The further you get from the bustle of Bergen and Oslo, the better. Once you’ve taken light pollution out of the equation, head north and don’t look back. The
Lofoten Islands, on the Norway’s northwest coast, are a great place to start, with their plentiful fishing villages fringed by sweeping white sand beaches. Further along the coast, you’ll come to the Lyngen Peninsula where fjords and fishing combine with traditional Sami culture, all within easy access of the beautiful city of Tromsø. There’s nowhere like a remote mountain lodge in the Lyngen Alps in which to escape the world and watch the skies with a warm glass of gløgg.

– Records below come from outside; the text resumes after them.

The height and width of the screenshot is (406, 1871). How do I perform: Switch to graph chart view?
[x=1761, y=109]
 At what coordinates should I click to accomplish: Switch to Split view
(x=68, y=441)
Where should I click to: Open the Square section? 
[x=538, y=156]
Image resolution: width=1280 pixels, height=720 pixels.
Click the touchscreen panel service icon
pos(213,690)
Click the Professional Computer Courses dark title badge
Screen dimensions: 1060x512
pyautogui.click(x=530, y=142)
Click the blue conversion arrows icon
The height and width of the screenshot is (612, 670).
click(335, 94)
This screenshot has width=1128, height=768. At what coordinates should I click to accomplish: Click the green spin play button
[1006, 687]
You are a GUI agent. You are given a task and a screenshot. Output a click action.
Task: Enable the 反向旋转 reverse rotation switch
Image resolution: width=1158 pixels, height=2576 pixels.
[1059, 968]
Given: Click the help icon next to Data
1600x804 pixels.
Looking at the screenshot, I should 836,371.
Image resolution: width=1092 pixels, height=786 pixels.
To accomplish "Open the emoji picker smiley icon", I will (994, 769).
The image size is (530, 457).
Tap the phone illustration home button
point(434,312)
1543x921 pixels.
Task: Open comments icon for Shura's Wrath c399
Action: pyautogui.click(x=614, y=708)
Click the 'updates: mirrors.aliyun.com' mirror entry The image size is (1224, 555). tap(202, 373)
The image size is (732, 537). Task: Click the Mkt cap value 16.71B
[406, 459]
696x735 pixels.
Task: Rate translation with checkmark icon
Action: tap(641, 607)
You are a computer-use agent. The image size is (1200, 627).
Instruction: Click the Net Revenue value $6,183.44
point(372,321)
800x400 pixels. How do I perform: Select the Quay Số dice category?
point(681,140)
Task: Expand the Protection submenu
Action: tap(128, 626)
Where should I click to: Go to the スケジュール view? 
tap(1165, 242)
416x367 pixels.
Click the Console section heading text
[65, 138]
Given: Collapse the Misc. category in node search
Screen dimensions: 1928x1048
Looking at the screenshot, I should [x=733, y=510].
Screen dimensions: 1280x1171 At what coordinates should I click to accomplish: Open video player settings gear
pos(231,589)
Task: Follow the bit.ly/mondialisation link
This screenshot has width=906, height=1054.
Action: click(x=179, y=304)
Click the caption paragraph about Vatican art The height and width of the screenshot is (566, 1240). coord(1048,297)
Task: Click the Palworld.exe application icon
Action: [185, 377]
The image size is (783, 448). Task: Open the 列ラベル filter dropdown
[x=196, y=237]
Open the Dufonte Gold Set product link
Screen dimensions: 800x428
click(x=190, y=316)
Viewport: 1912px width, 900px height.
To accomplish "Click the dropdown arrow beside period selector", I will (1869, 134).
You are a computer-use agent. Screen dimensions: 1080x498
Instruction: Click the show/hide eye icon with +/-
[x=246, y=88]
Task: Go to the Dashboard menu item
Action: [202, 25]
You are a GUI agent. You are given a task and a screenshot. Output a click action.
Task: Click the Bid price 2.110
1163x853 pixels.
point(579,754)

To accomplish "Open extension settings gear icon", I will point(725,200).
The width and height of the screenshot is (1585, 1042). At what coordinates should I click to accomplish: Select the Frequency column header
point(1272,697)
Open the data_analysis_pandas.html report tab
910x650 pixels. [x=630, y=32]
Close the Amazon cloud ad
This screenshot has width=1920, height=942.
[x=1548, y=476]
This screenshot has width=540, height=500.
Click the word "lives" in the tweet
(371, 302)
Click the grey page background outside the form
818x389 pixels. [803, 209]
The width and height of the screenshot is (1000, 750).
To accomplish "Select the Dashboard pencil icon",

Continuing north takes you to Finnmark, Norway’s largest county and its least populated. Finnmark’s coastline is dominated by fjords and vast colonies of sea birds, but travel inland, through the pine and spruce filled valleys, and you’ll find lakes, rivers and vast plateaus of Arctic tundra. Dog sledding in the wilderness, from hut to hut, is one of the most exhilarating ways to witness the aurora borealis. There’s only one scrap of land between Finnmark and the North Pole, and that’s the remote
Svalbard Archipelago. This is one of the only locations on the planet where you can see the Northern Lights during the ‘day’, thanks to the endless darkness of the Arctic winter.